Work request >>
Leaving out the pictures, retype exactly the lines from the one holding "This screenshot has" through the end of the material.

Material supplied >>

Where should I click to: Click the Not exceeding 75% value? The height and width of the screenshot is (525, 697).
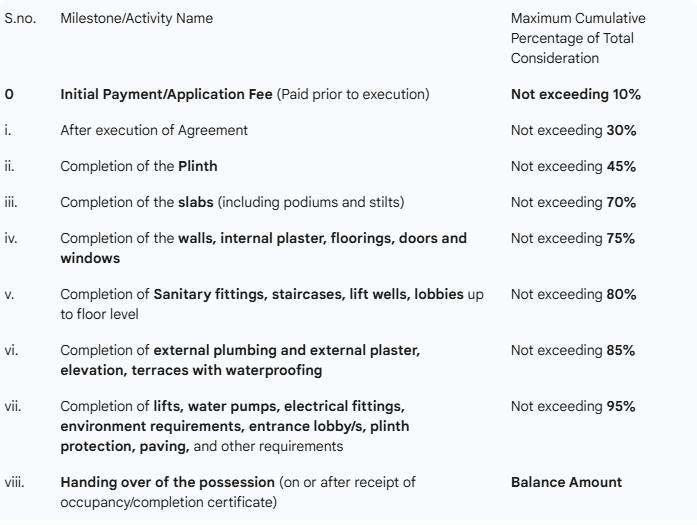[573, 238]
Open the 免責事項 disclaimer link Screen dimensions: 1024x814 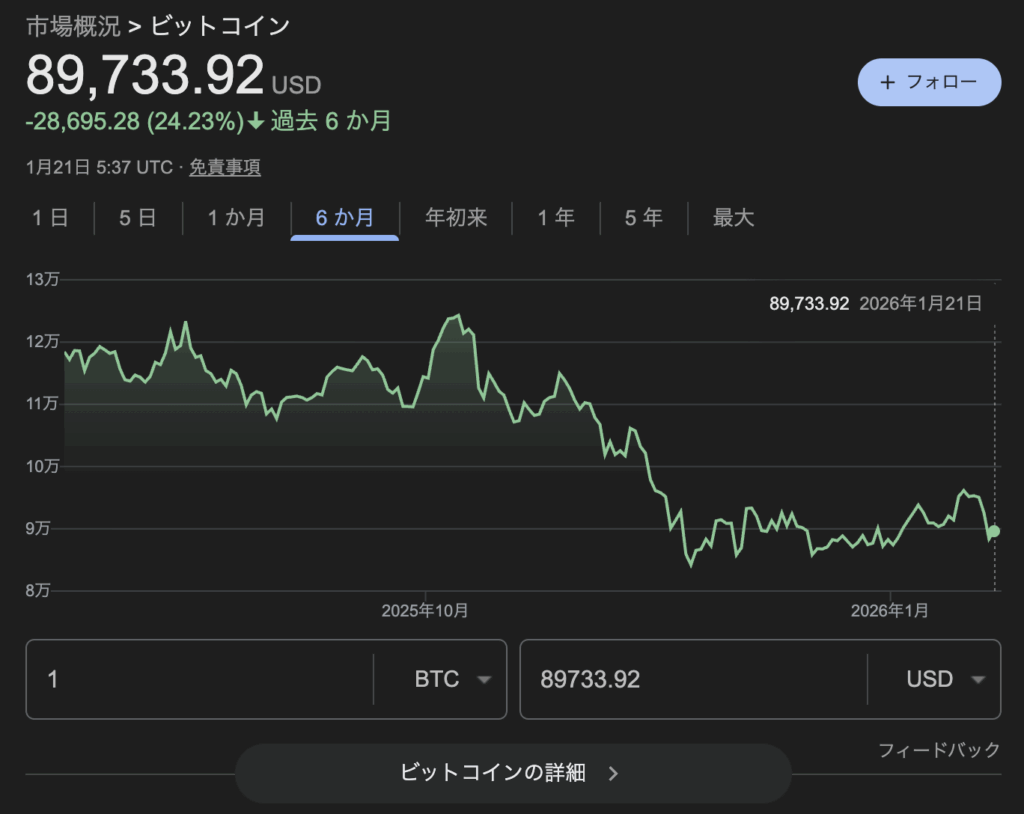click(225, 168)
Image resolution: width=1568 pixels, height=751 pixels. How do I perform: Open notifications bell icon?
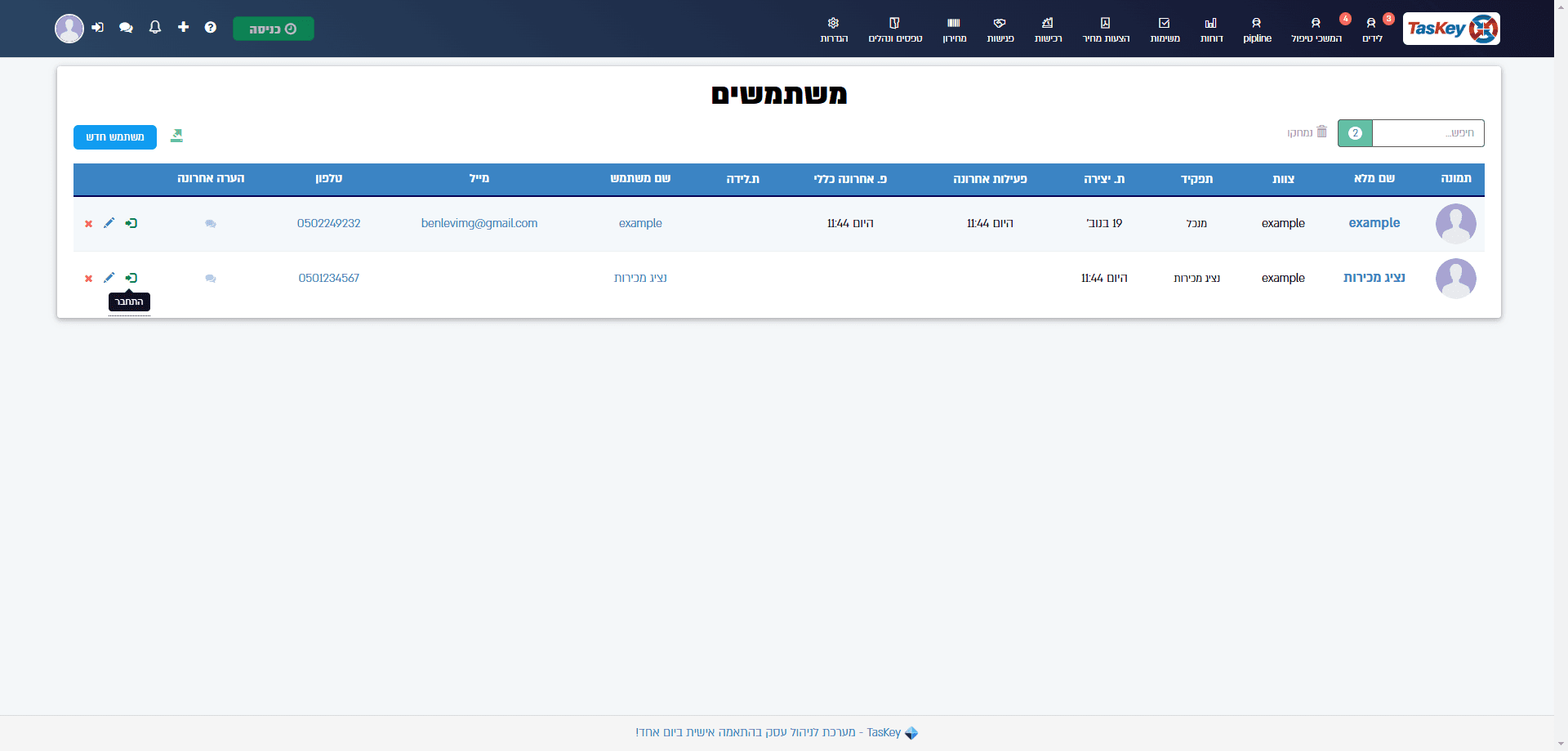(155, 27)
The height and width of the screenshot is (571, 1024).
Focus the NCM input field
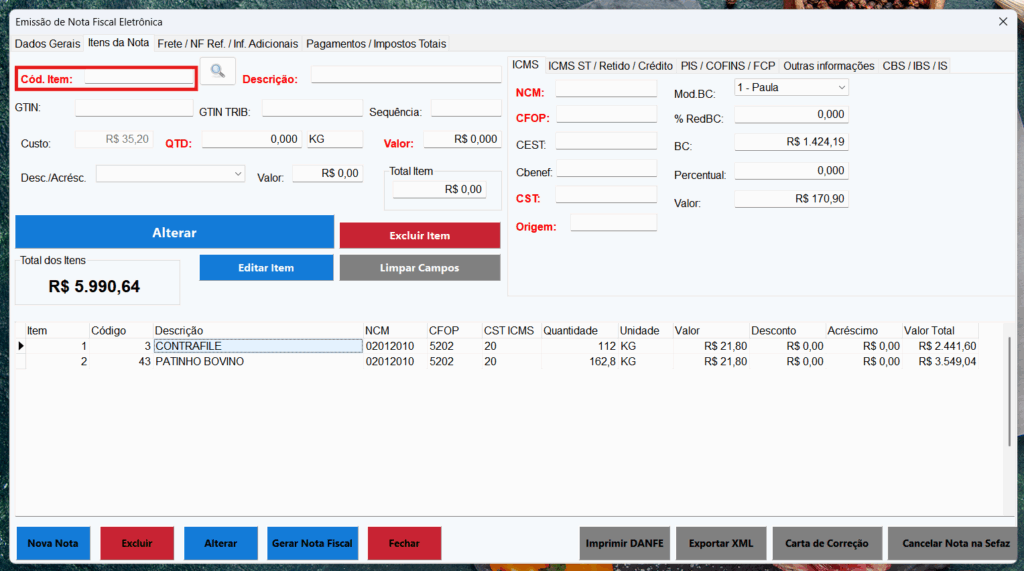coord(606,90)
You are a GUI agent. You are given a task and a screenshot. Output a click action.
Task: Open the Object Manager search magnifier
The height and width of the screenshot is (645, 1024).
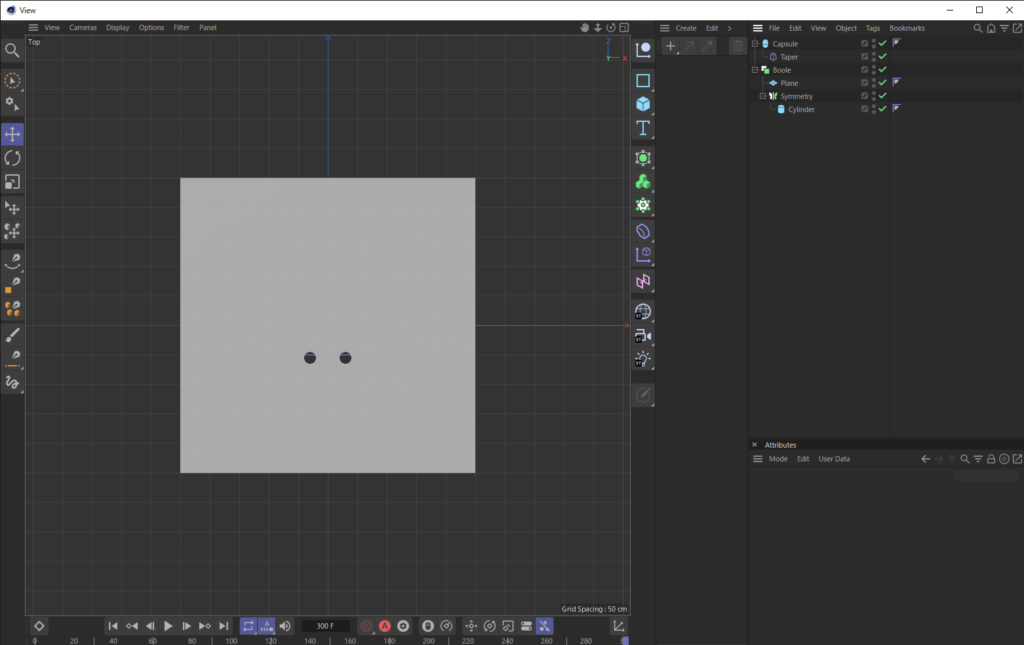977,28
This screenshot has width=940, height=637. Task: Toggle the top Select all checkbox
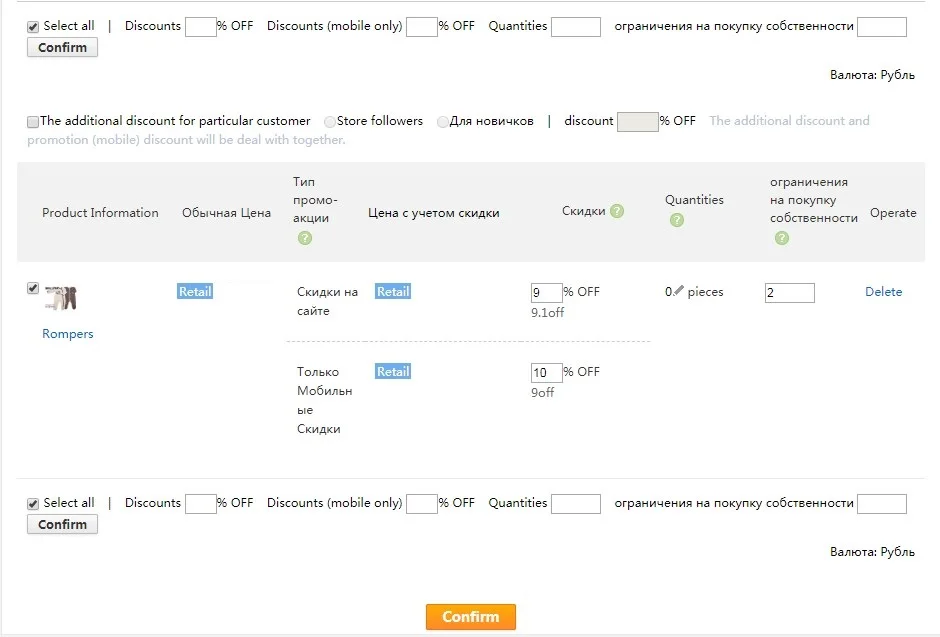click(x=33, y=27)
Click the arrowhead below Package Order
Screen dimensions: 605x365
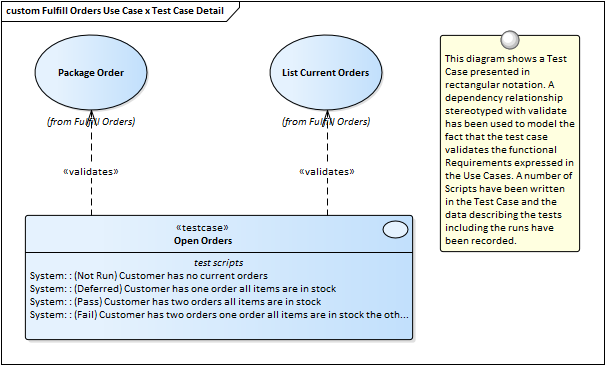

Output of the exercise >>
This screenshot has width=940, height=637. Task: Toggle the top Select all checkbox
click(x=33, y=27)
Click the arrowhead below Package Order
Screen dimensions: 605x365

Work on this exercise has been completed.